My purpose here is to begin a conversation not end one. This is the scenery as I see it, from my perspective as a ham who has held an Extra Class license for almost all of my 27+ years of ham-life. I am often operating portable equipment, often at QRP or slightly higher power levels. I try to enjoy all that ham radio has to offer. I like HF QRP CW, as well as digital modes, as well as VHF/UHF contesting, as well as SSB, and SWL, and applied electronics concepts, and so on. I feel that there is a disturbing social pushback on the current practices and adaptations many hams have made in the era of condo rules, suburban/urban constraints, restricted public space access, and accommodating family and work life, by a small population of operators who don’t share those constraints. All of the tools available to hams have a place. And it is a great credit to hams everywhere that there is a general respect for gentleman’s agreements and international spectrum guidance. What I hope we see as this next solar cycle heats up is not just continued cooperation, but greatly enhanced cooperation. There is room for everyone, and every facet of the hobby. There has to be. The alternative is unimaginable, avoidable, loss.

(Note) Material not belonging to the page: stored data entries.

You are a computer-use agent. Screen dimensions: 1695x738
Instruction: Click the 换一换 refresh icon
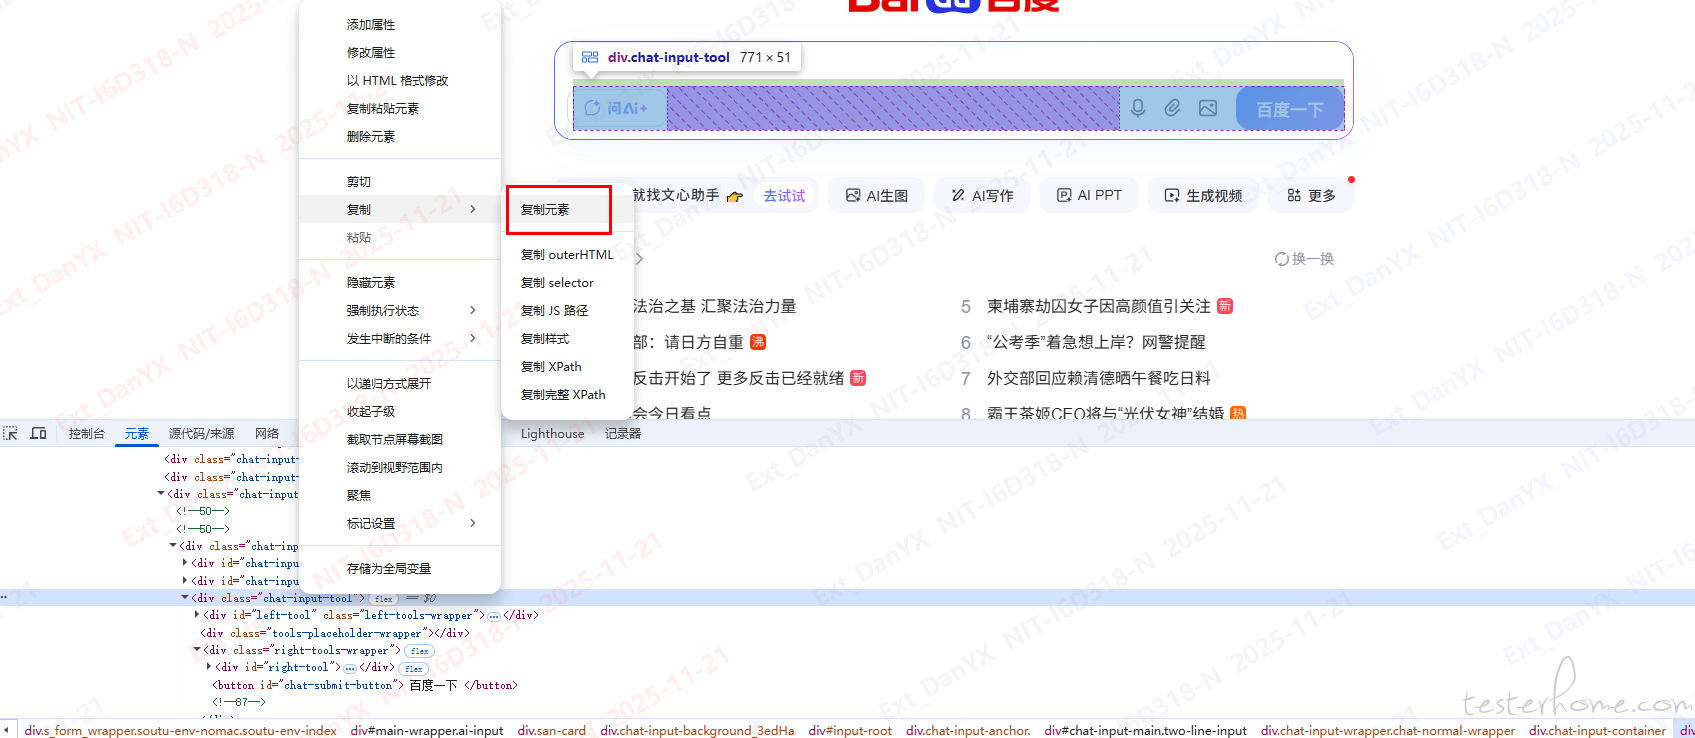click(1281, 259)
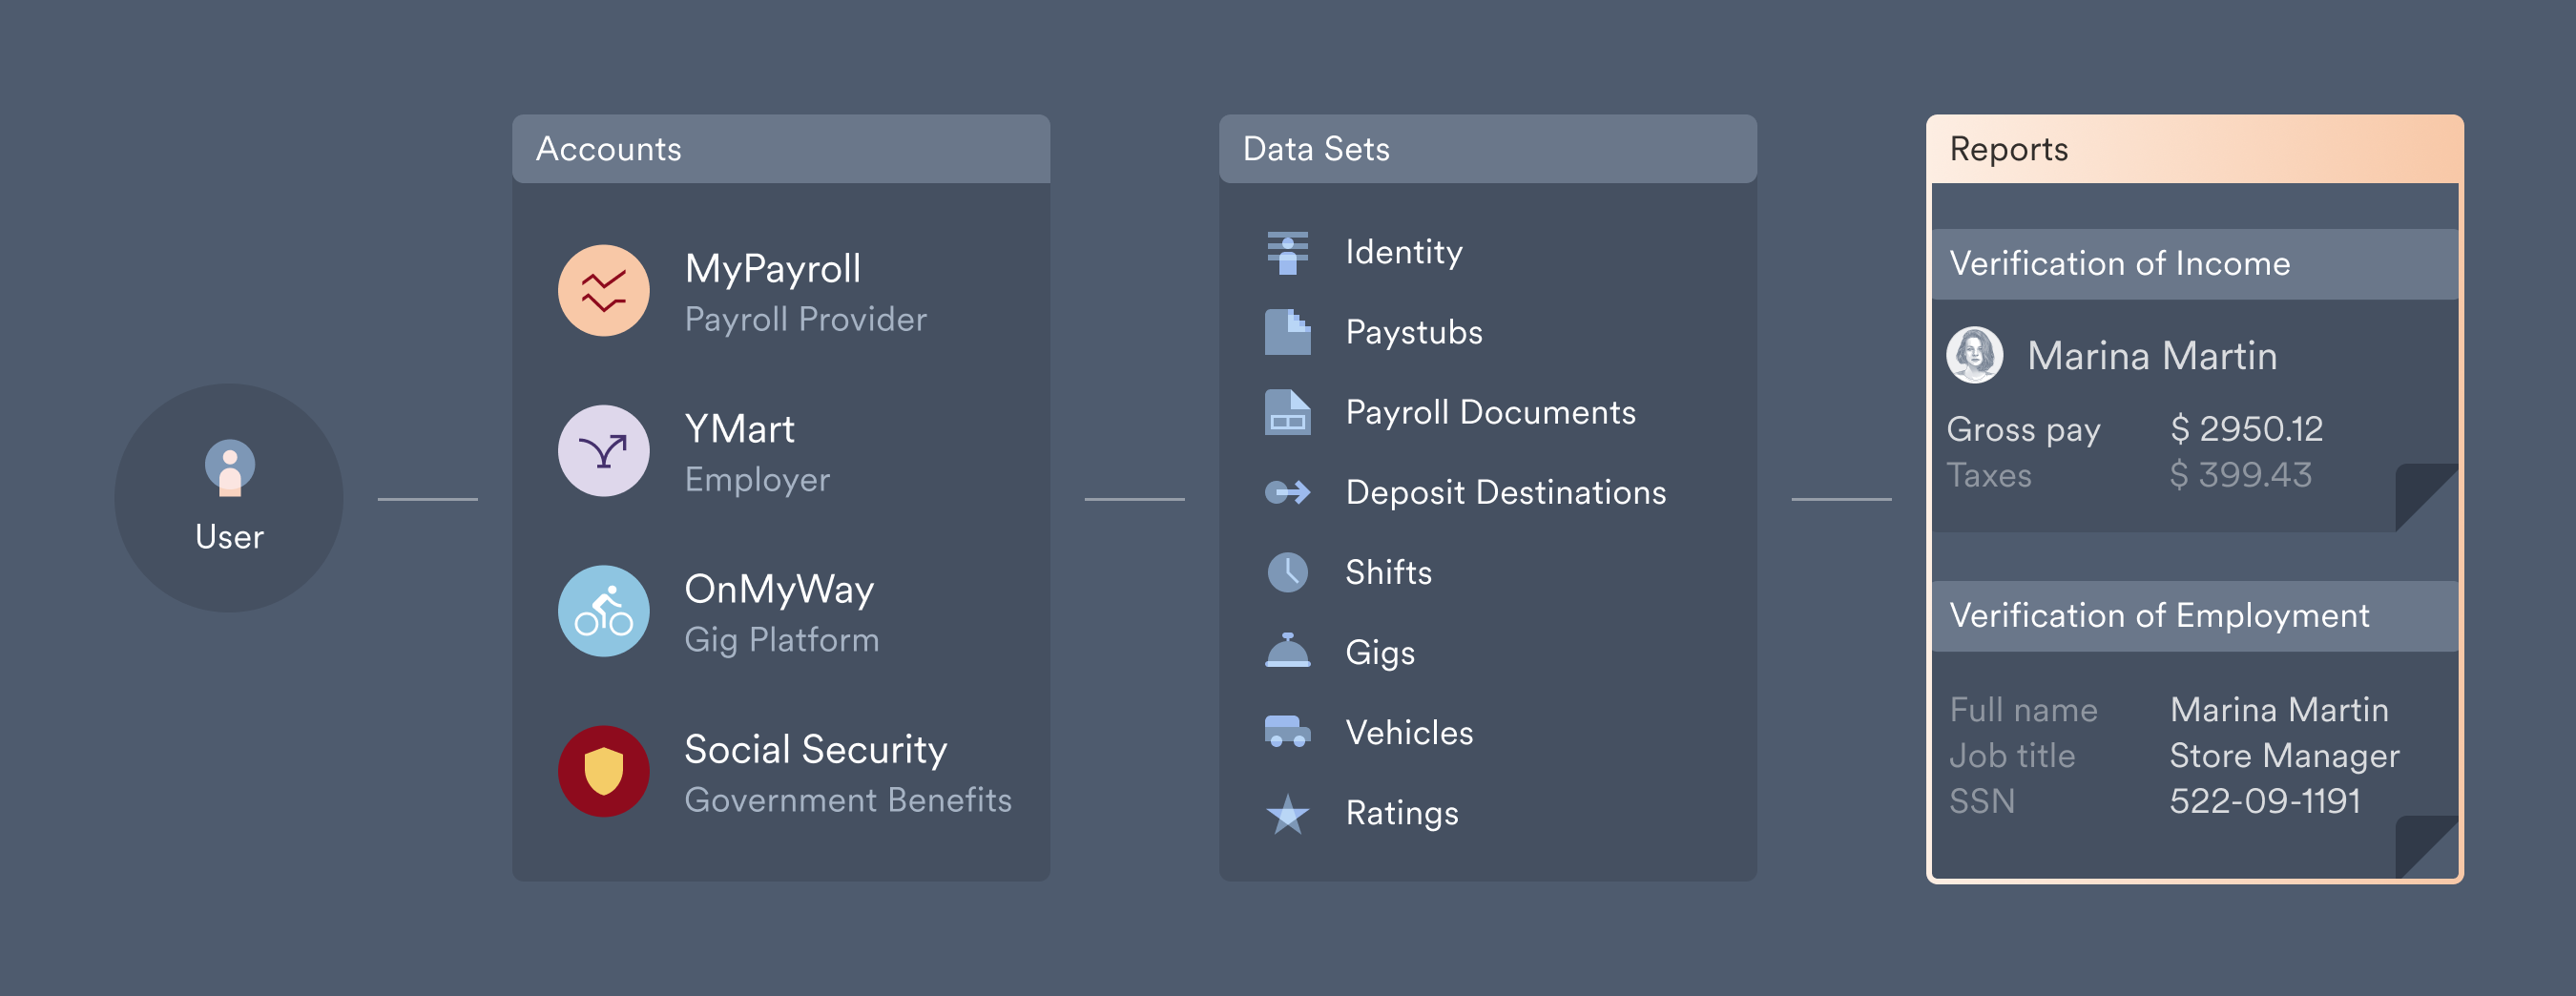Click the Gigs bell icon
Viewport: 2576px width, 996px height.
[x=1287, y=652]
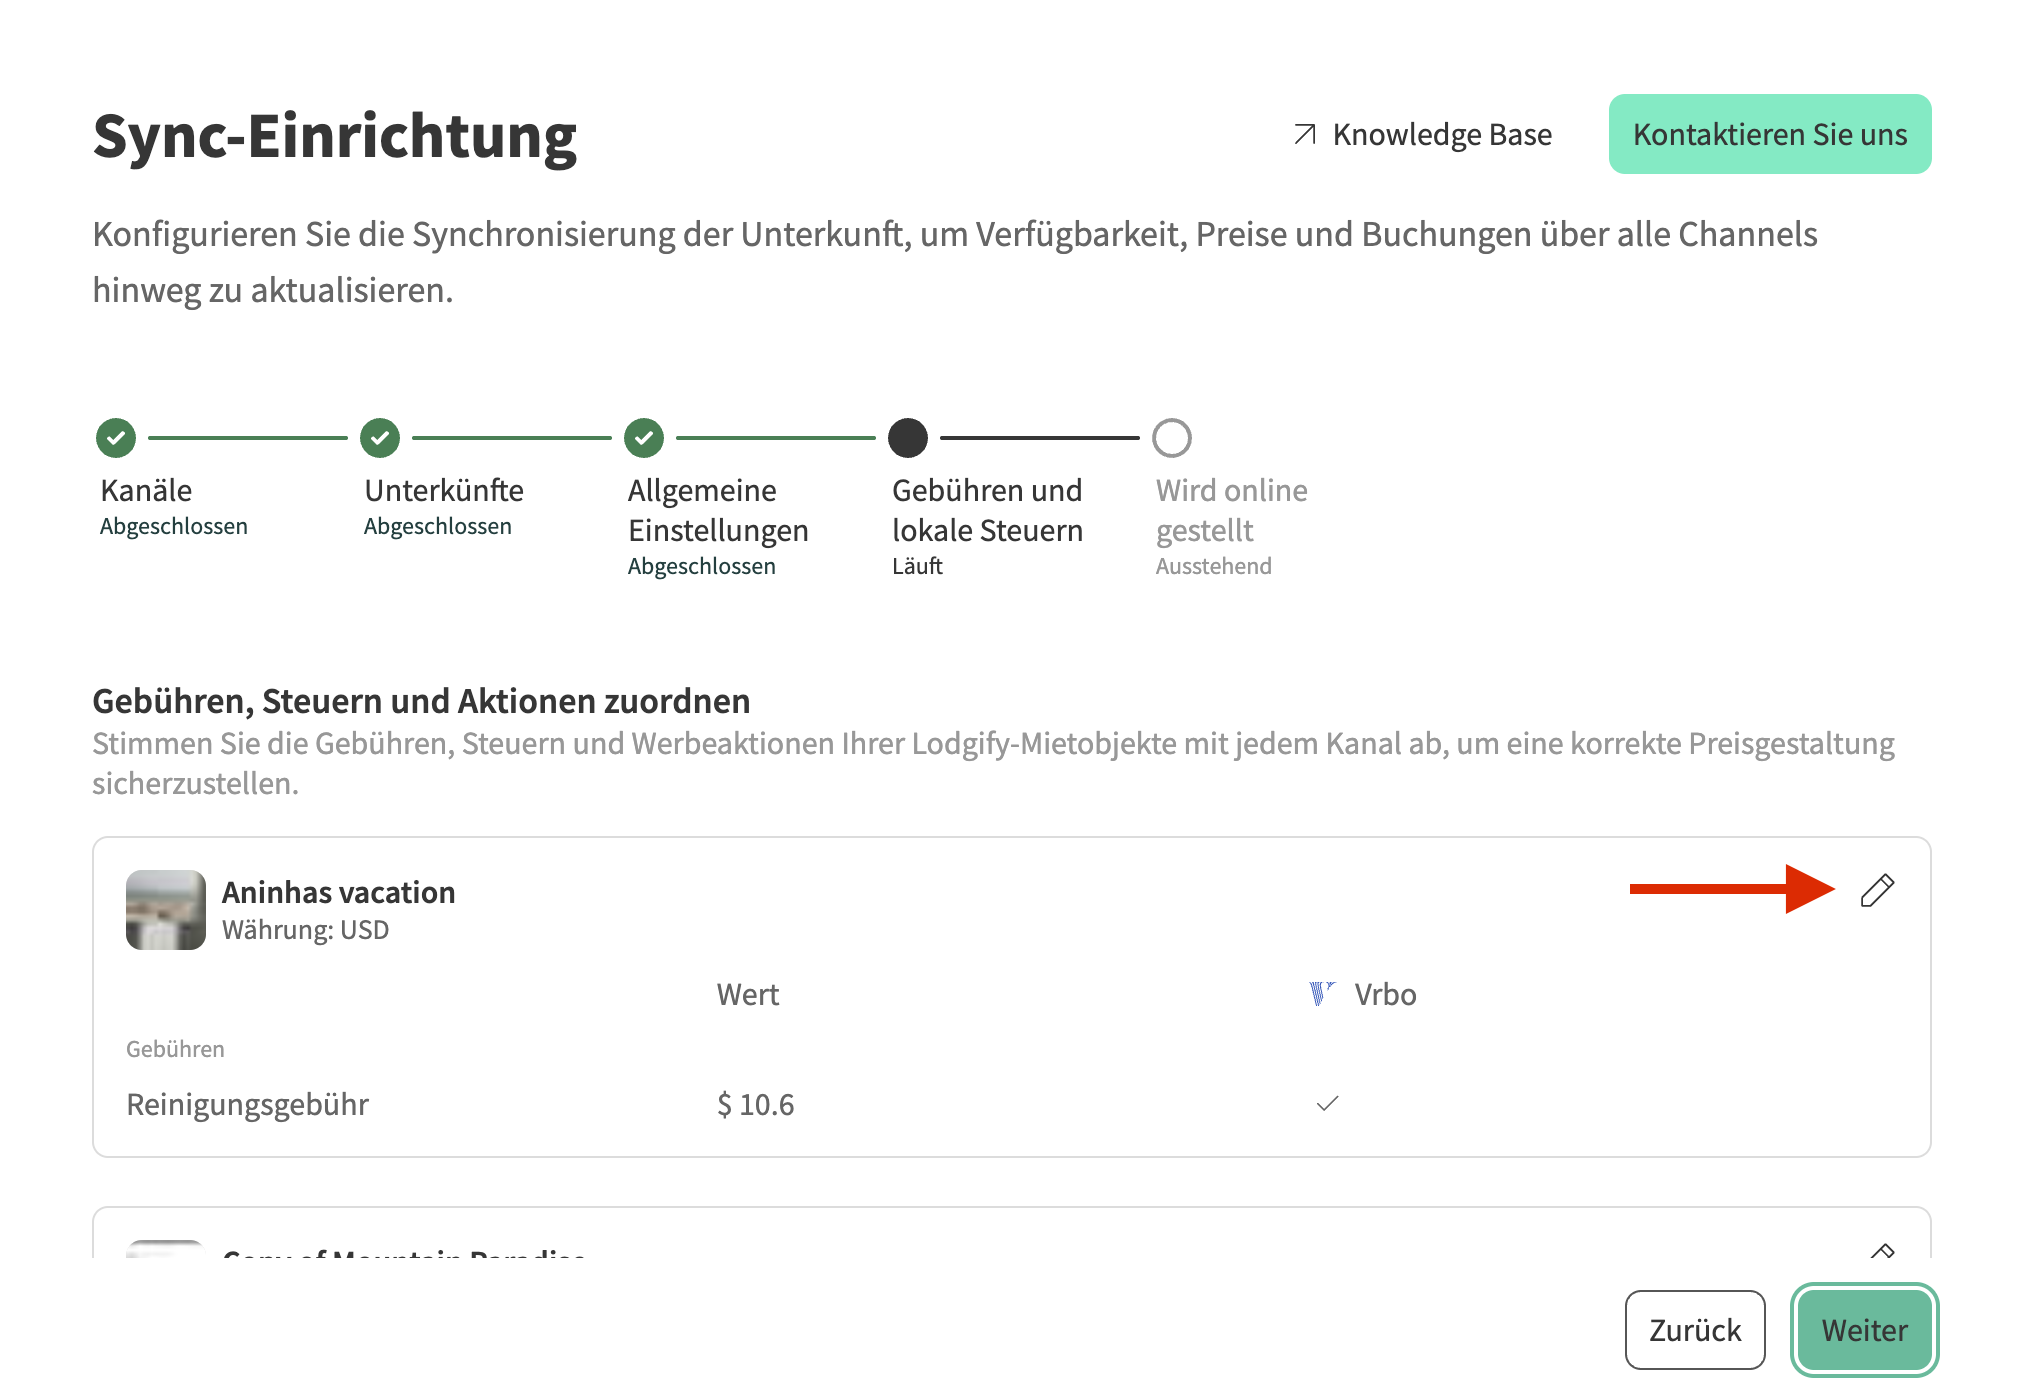This screenshot has width=2018, height=1400.
Task: Go back with the Zurück button
Action: click(1695, 1330)
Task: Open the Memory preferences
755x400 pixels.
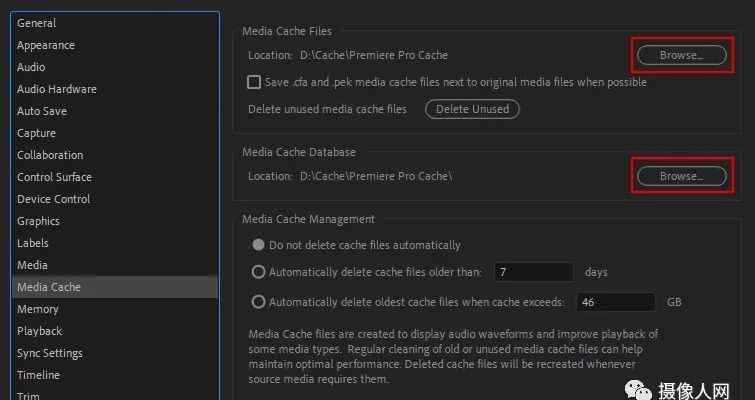Action: (x=38, y=309)
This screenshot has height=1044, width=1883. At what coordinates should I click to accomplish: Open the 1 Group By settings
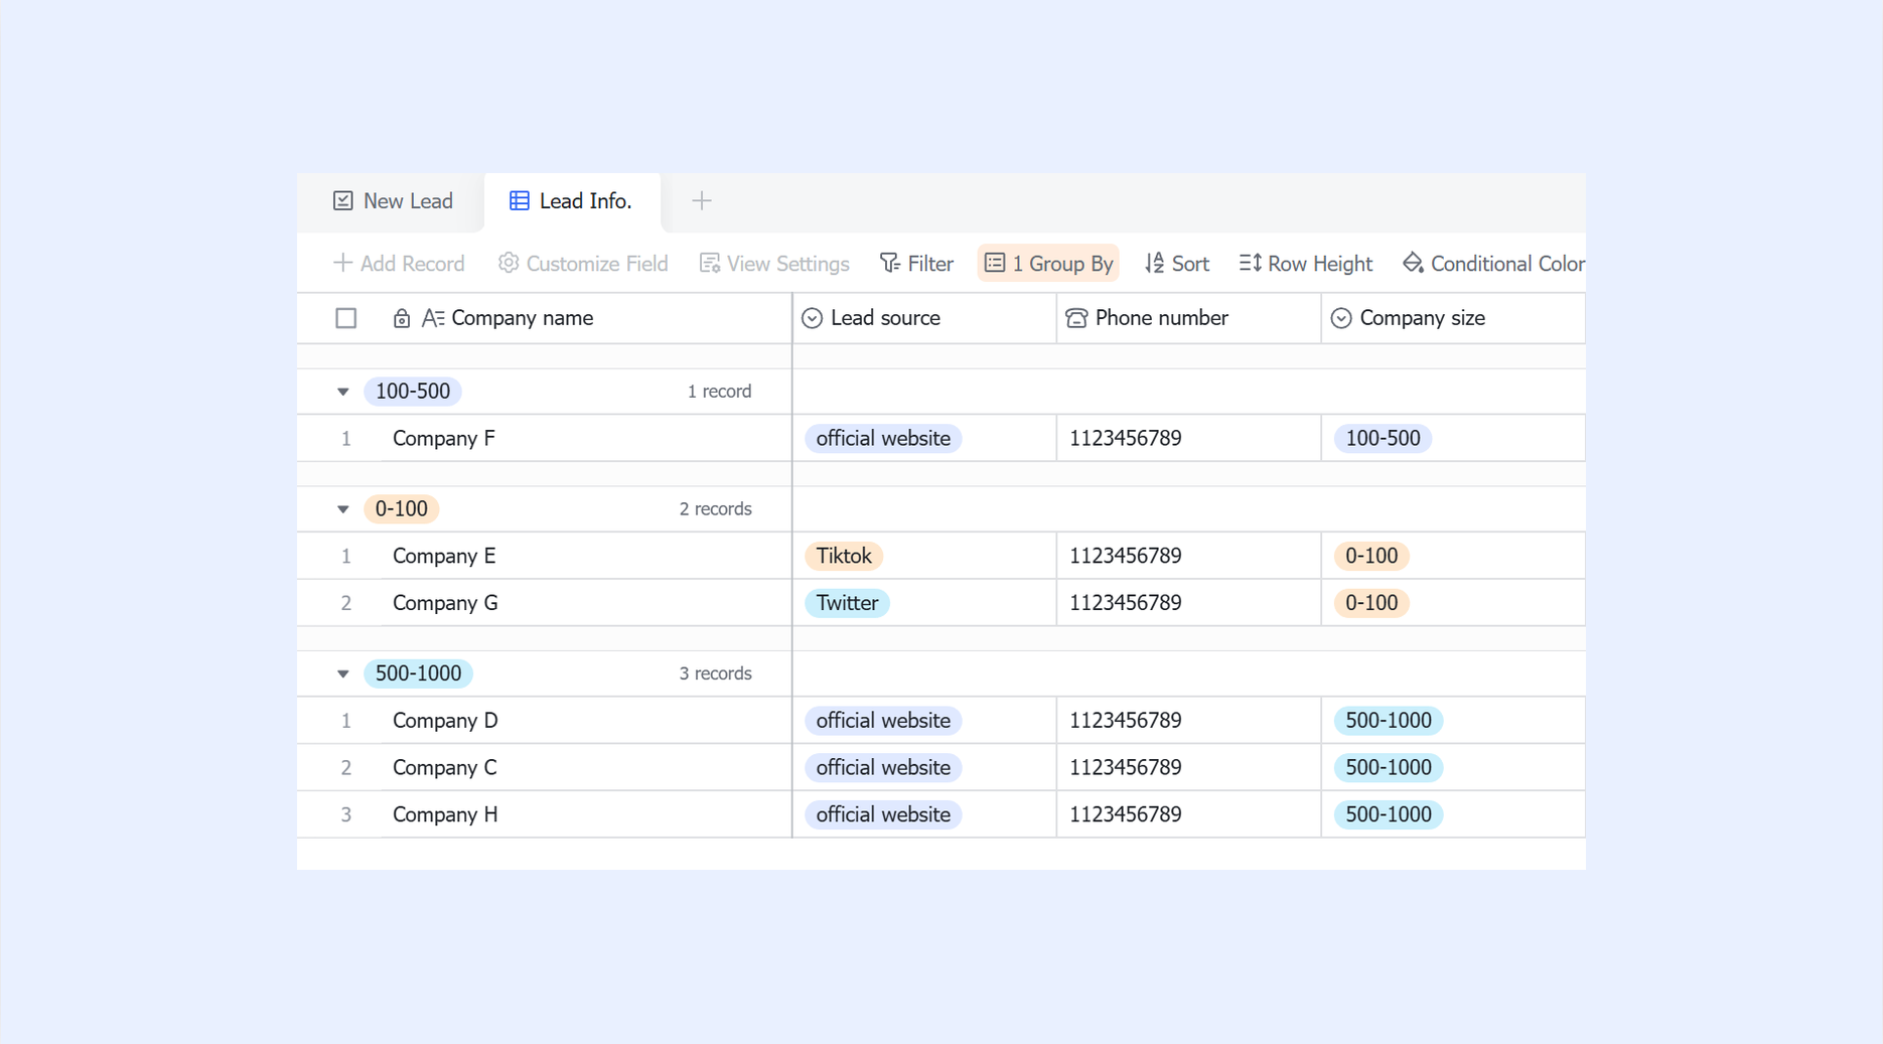coord(1048,263)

Endnote: One piece of Amateur Radio News that spurred me to write this piece is this: FT8 Ruling The Airwaves from DXWorld.net. I believe it shows how a more efficient mode of communication increases the effectiveness of the power output on hand, and how attractive that is to many hams. I don’t think it is more complicated than that.

Always Loud Somewhere

I’ve been a licensed amateur radio operator (ham) for almost 30 year and have had both runs of heavy involvement and runs of “doing other things”. I’ll delve more into these details, but hams in the USA are licensed by the FCC and have access to some very nice chunks of the electromagnetic spectrum. The equipment is readily available and well supported. To me it is the original “tech nerd” hobby. It goes back to the dawn of radio, and the dawn of the vacuum tube. At that time if you wanted to be a ham, you built the gear. Now… there is a lot of great commercial equipment and for most ops homebuilding is secondary.

Every operator has a central thesis, a set of goals, or a set of constraints that inform their pursuits. For some it is “MORE POWER GOOD”, for some it is “mnmlsm”. One of mine is that two-way radio works, but not everywhere all the time. I call it “You Are Always Loud Somewhere”. I can set up a radio and antenna, pick a mode of operation, and call out to the radio wilderness in search of other operators. In ham parlance, I am calling CQ. Seek You. Get it? Hams are a cryptic bunch.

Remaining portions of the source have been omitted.